Sci Rep. 2022 Sep 1;12(1):14820. doi: 10.1038/s41598-022-18986-z.
Ancient character recognition is not only important for the study and understanding of ancient history but also has a profound impact on the inheritance and development of national culture. In order to reduce the study of difficult professional knowledge of ancient characters, and meanwhile overcome the lack of data, class imbalance, diversification of glyphs, and open set recognition problems in ancient characters, we propose a Siamese similarity network based on a similarity learning method to directly learn input similarity and then apply the trained model to establish one shot classification task for recognition. Multi-scale fusion backbone structure and embedded structure are proposed in the network to improve the model's ability to extract features. We also propose the soft similarity contrast loss function for the first time, which ensures the optimization of similar images with higher similarity and different classes of images with greater differences while reducing the over-optimization of back-propagation leading to model overfitting. Specially, we propose a cumulative class prototype based on our network to solve the deviation problem of the mean class prototype and obtain a good class representation. Since new ancient characters can still be found in reality, our model has the ability to reject unknown categories while identifying new ones. A large number of experiments show that our proposed method has achieved high-efficiency discriminative performance and obtained the best performance over the methods of traditional deep learning and other classic one-shot learning.

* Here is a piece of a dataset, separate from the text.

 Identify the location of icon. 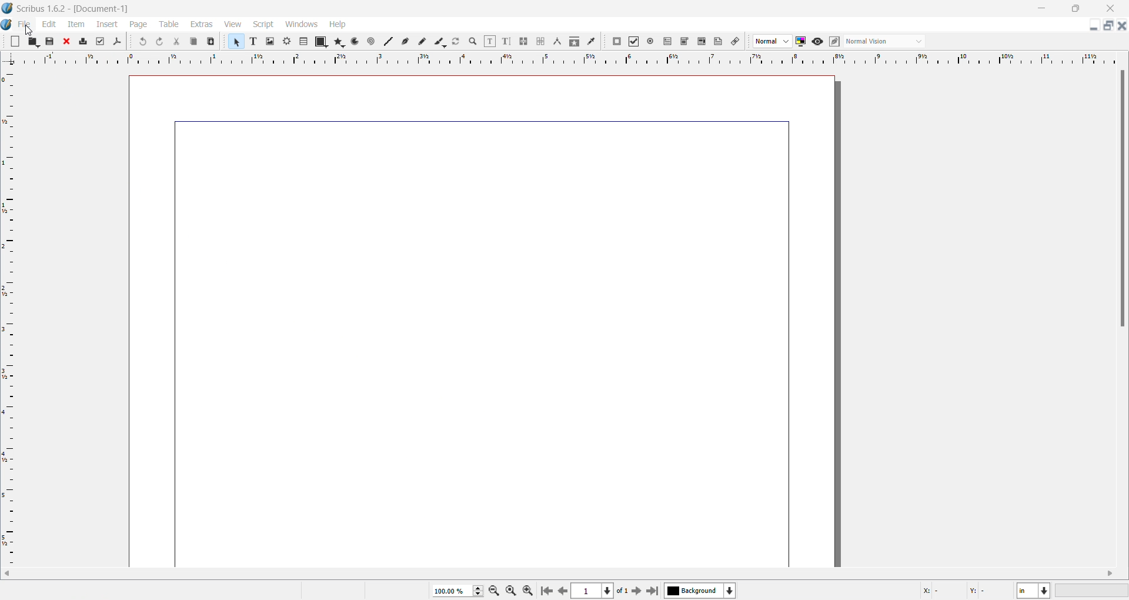
(354, 42).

古文字识别不仅对古代历史的研究和理解具有重要意义,而且对民族文化的传承和发展也具有深远的影响。为了降低古文字研究的难度专业知识,同时克服数据不足、类不平衡、字形多样化和开放集识别问题,我们提出了一种基于相似性学习方法的暹罗相似性网络,直接学习输入相似性,然后应用训练好的模型来建立用于识别的一次性分类任务。该网络提出了多尺度融合骨干结构和嵌入式结构,以提高模型的特征提取能力。我们还首次提出了软相似性对比损失函数,该函数在保证对相似图像进行更高相似度优化和不同类图像进行更大差异优化的同时,减少了反向传播的过度优化,从而避免了模型过拟合。特别是,我们提出了一种基于我们网络的累积类原型,以解决均值类原型的偏差问题,并获得良好的类表示。由于在现实中仍然可以发现新的古文字,因此我们的模型在识别新文字的同时还具有拒绝未知类别的能力。大量实验表明,我们提出的方法在高效区分性能方面取得了优异的成绩,超过了传统深度学习方法和其他经典一次性学习方法的性能。